Berlin : Senat will private Horte abschaffen

Neues Konzept: Elterninitiativen und freie Träger sollen sich vor allem um kleine Kinder kümmern

Susanne Vieth-Entus

Der Senat will Elterninitiativen und freien Trägern die Hortbetreuung wegnehmen und in die Verantwortung der Schulen verlagern. Dies geht aus einem Bericht des Senats an das Abgeordnetenhaus hervor, der dem Tagesspiegel vorliegt. Demnach sollen sich die freien Träger ab Sommer 2005 auf den vorschulischen Bereich konzentrieren. Dies aber ist bislang nicht mit den Trägern abgestimmt worden, wie der Paritätische Wohlfahrtsverband gestern kritisierte.

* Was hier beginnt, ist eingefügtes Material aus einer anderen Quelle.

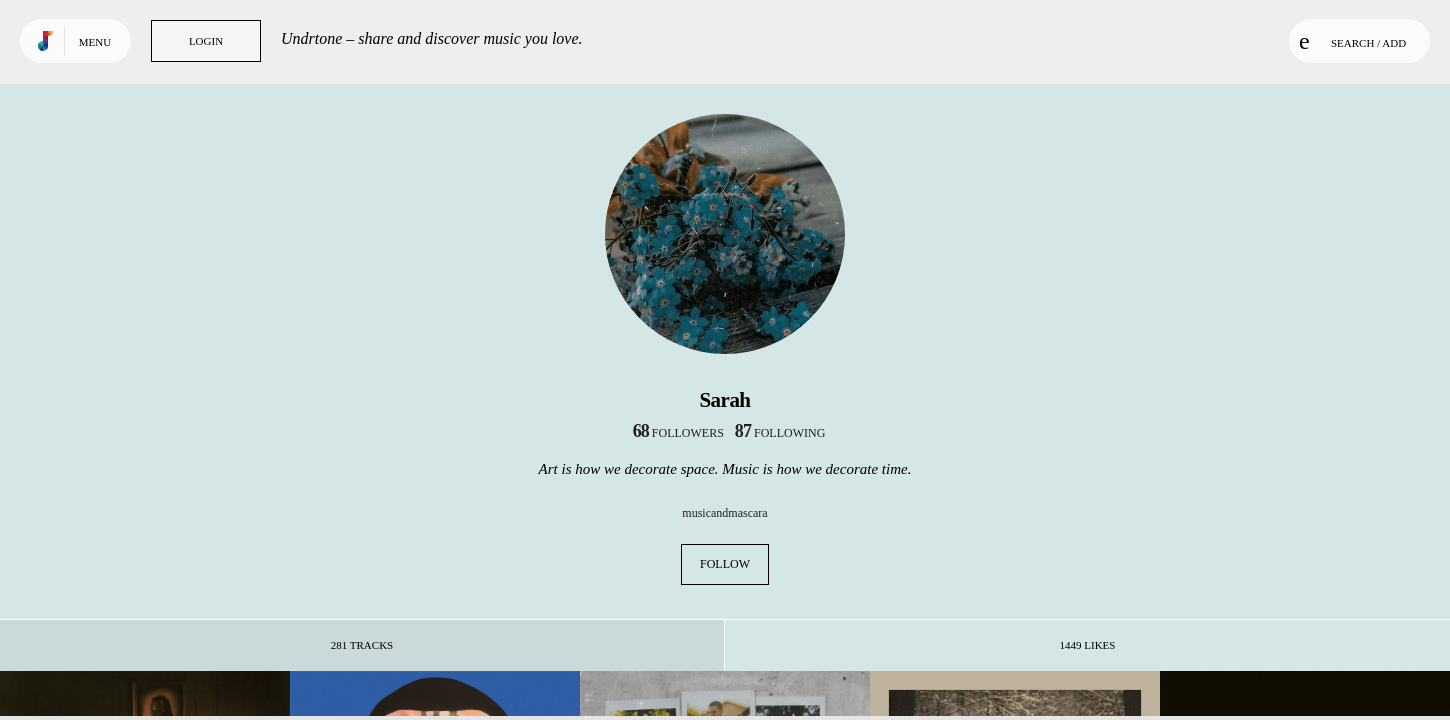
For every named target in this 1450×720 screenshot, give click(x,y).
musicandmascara (724, 513)
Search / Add (1352, 41)
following (780, 433)
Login (206, 41)
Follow (725, 564)
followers (678, 433)
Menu (95, 42)
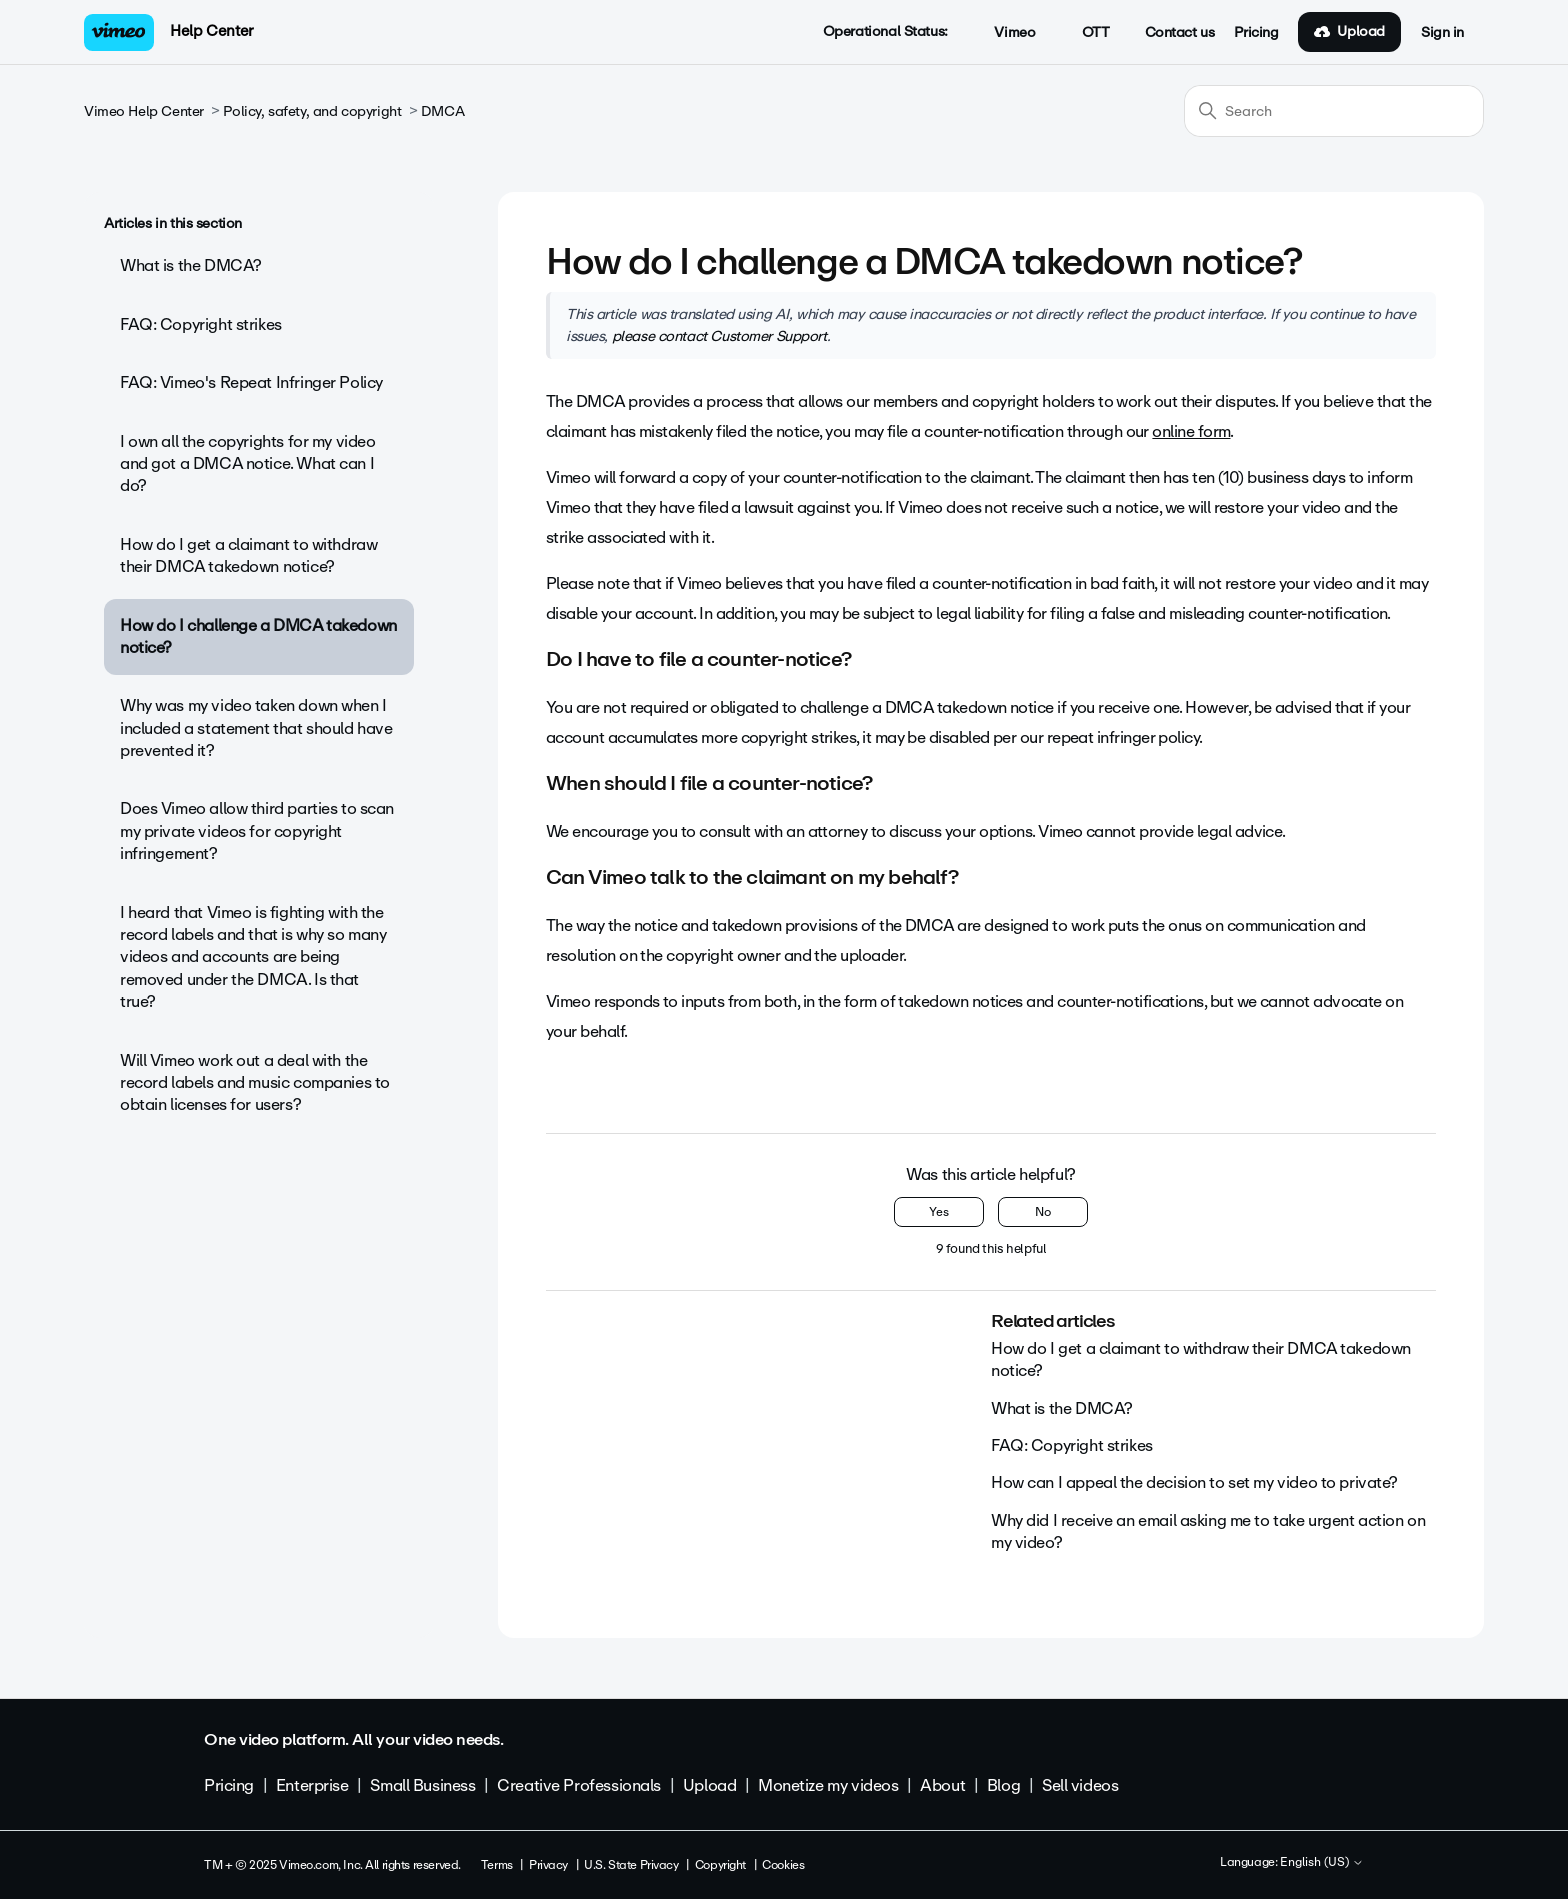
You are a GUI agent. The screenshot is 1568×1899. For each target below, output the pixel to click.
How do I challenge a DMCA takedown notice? (258, 636)
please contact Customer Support (719, 336)
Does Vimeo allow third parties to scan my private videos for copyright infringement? (257, 831)
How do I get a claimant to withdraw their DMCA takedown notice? (248, 555)
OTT (1084, 33)
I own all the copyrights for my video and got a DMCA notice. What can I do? (247, 464)
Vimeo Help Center (144, 111)
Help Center (211, 31)
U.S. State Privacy (631, 1865)
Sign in (1442, 33)
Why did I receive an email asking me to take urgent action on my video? (1208, 1531)
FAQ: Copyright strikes (201, 324)
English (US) (1322, 1863)
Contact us (1180, 33)
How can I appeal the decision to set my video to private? (1194, 1482)
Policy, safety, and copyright (312, 111)
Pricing (1256, 33)
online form (1191, 431)
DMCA (442, 111)
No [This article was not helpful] (1043, 1212)
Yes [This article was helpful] (939, 1212)
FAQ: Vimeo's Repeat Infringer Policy (251, 382)
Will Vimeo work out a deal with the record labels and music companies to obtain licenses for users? (255, 1083)
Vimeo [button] (1004, 33)
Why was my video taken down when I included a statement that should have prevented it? (256, 728)
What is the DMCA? (191, 265)
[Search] (1334, 111)
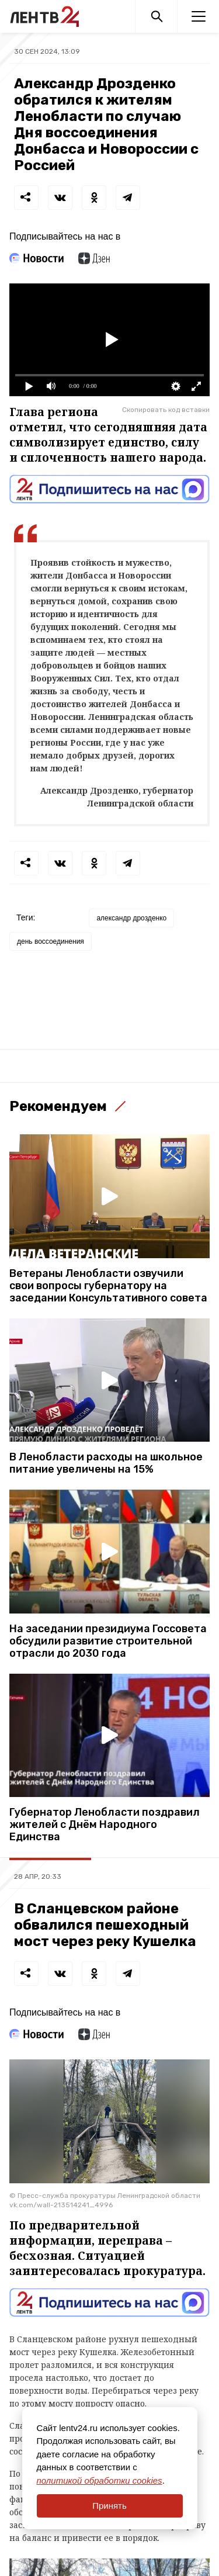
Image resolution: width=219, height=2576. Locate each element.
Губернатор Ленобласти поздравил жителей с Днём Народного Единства (104, 1824)
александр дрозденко (131, 918)
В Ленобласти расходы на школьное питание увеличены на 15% (106, 1463)
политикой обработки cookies (99, 2480)
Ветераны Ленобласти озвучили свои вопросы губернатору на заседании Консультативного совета (108, 1286)
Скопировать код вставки (166, 410)
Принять (109, 2506)
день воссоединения (50, 941)
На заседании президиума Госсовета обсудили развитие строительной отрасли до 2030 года (108, 1641)
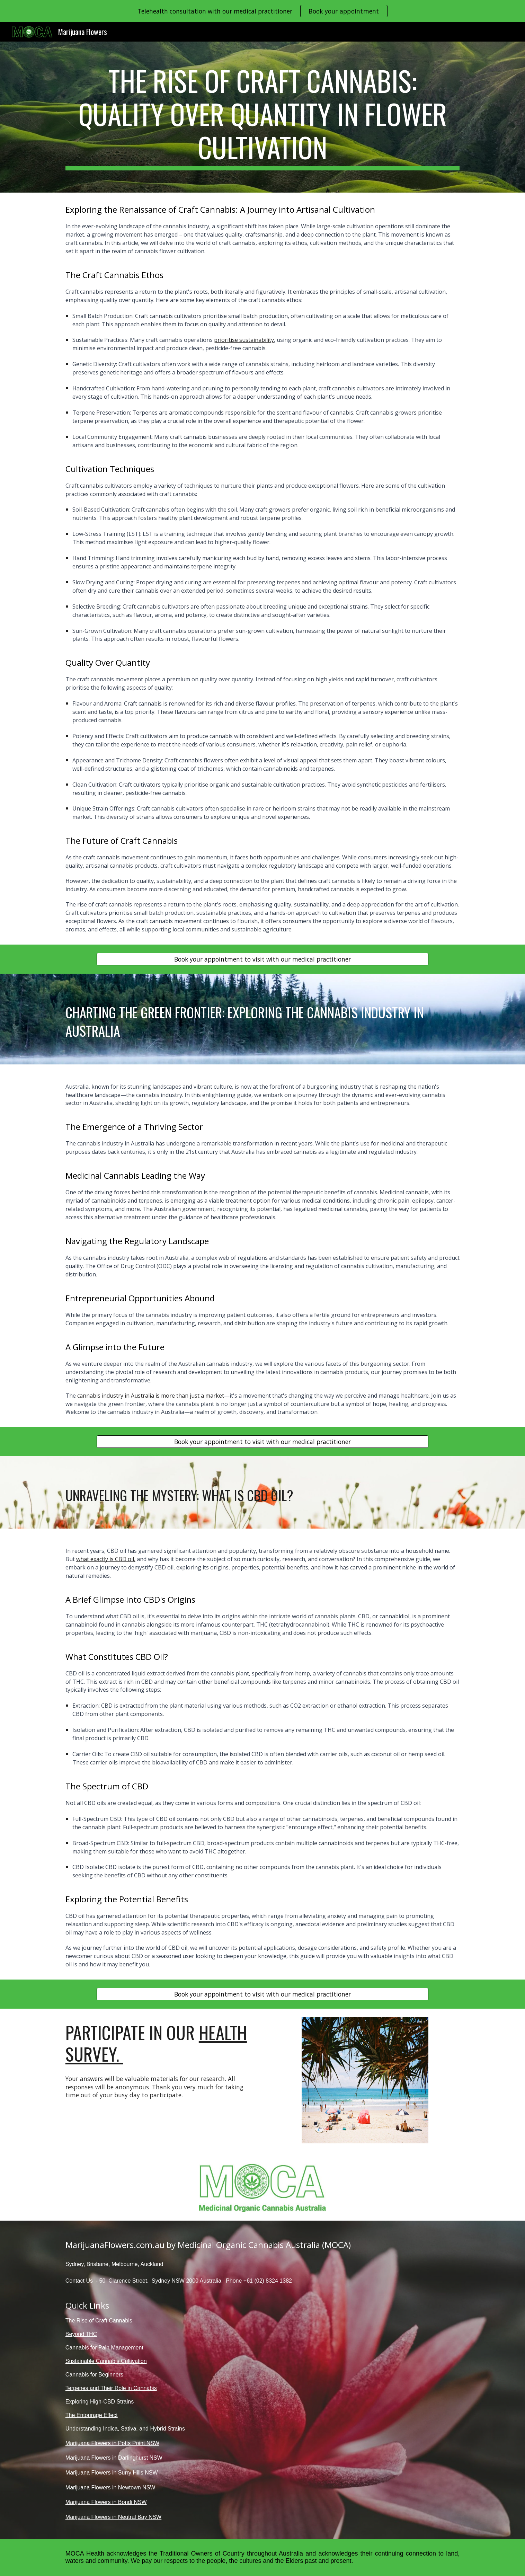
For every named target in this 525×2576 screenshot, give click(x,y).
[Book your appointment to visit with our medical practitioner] (262, 959)
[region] (262, 11)
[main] (262, 117)
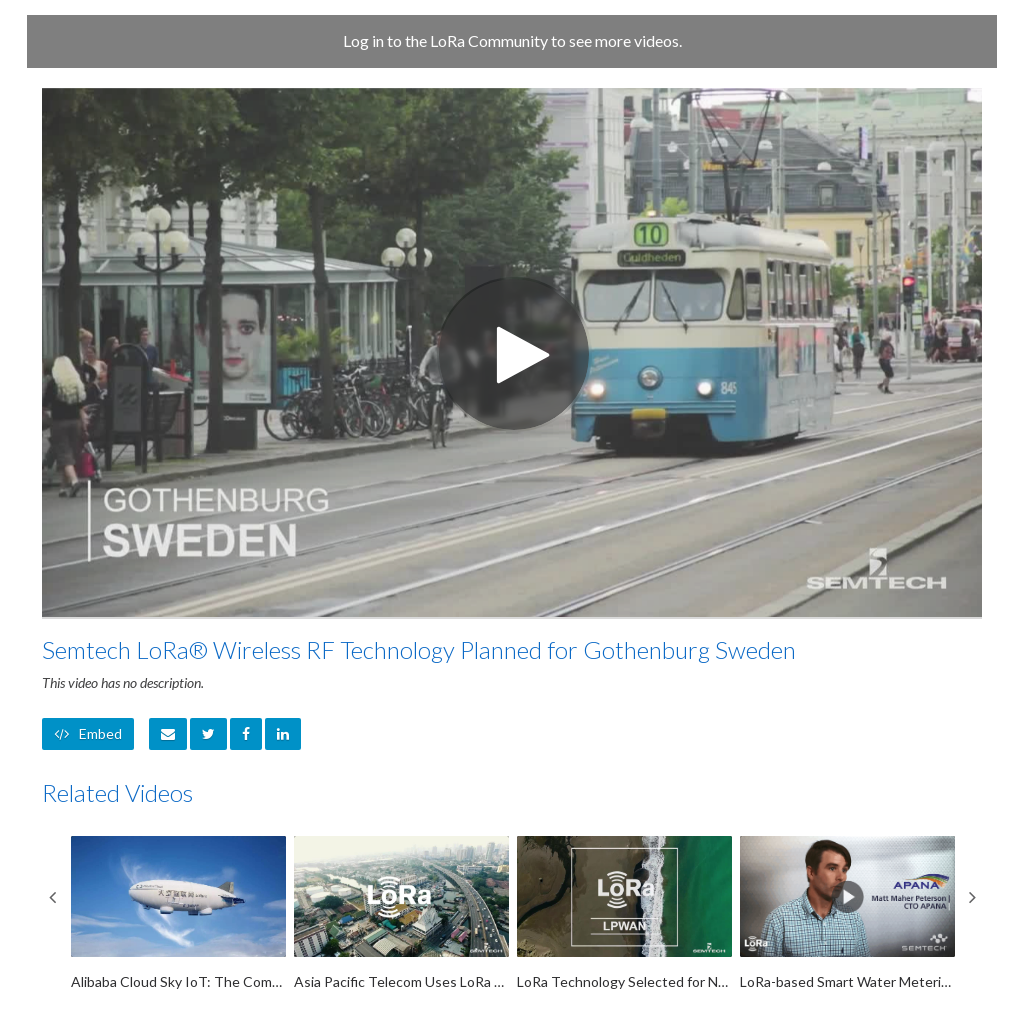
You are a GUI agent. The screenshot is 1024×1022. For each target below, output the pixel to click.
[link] (208, 734)
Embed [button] (88, 733)
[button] (168, 734)
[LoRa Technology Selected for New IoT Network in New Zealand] (624, 914)
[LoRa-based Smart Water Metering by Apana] (847, 914)
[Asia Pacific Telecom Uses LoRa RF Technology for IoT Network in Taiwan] (401, 914)
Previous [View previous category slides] (52, 897)
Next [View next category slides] (972, 897)
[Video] (512, 352)
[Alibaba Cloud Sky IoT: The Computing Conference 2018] (178, 914)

„Es herrscht Verunsicherung, Entsetzen und Wut“, beschreibt der zuständige Referent des Paritätischen Wohnfahrtverbands, Martin Hoyer, die Stimmung, seitdem Jugend-Staatssekretär Thomas Härtel (SPD) bei einer Veranstaltung des „Bündnis für Kinder“ am Dienstagabend die Absicht des Senats erläutert hat. Obwohl der Senat vom Abgeordnetenhaus ausdrücklich aufgefordert worden war, das Gesamtkonzept für die Ganztagsbetreuung von Grundschulkindern „in Kooperation zwischen Schule und Jugendhilfe“ zu erarbeiten, sind die freien Träger der Jugendhilfe offenbar kaum einbezogen worden. Dies ist umso verwunderlicher, als der Senatsbericht konkret in die Belange der freien Träger eingreift. Eindeutig ist im Bericht zu lesen, dass die freien Träger „alle Hortplätze an die Schule abgeben“ und nur noch die Kitakinder betreuen sollen.

Wie diese drastische Umstrukturierung innerhalb von nur eineinhalb Jahren zu bewerkstelligen ist, ist nicht absehbar. Thomas John, Sprecher von Jugendsenator Klaus Böger (SPD), versuchte gestern erstmal, die Wogen zu glätten mit dem Hinweis, es handele sich um einen „Prozess“. Allerdings gibt John zu, dass es sich für die freien Träger möglicherweise nicht mehr rechnet, Hortplätze anzubieten: Da geplant ist, dass alle Grundschulen bis mindestens 13.30 Uhr Betreuung anbieten, bliebe für die Horte oder Schülerläden der freien Träger nur noch die kurze Zeitspanne bis 16 oder 17 Uhr übrig, was weder personell noch pädagogisch Sinn macht.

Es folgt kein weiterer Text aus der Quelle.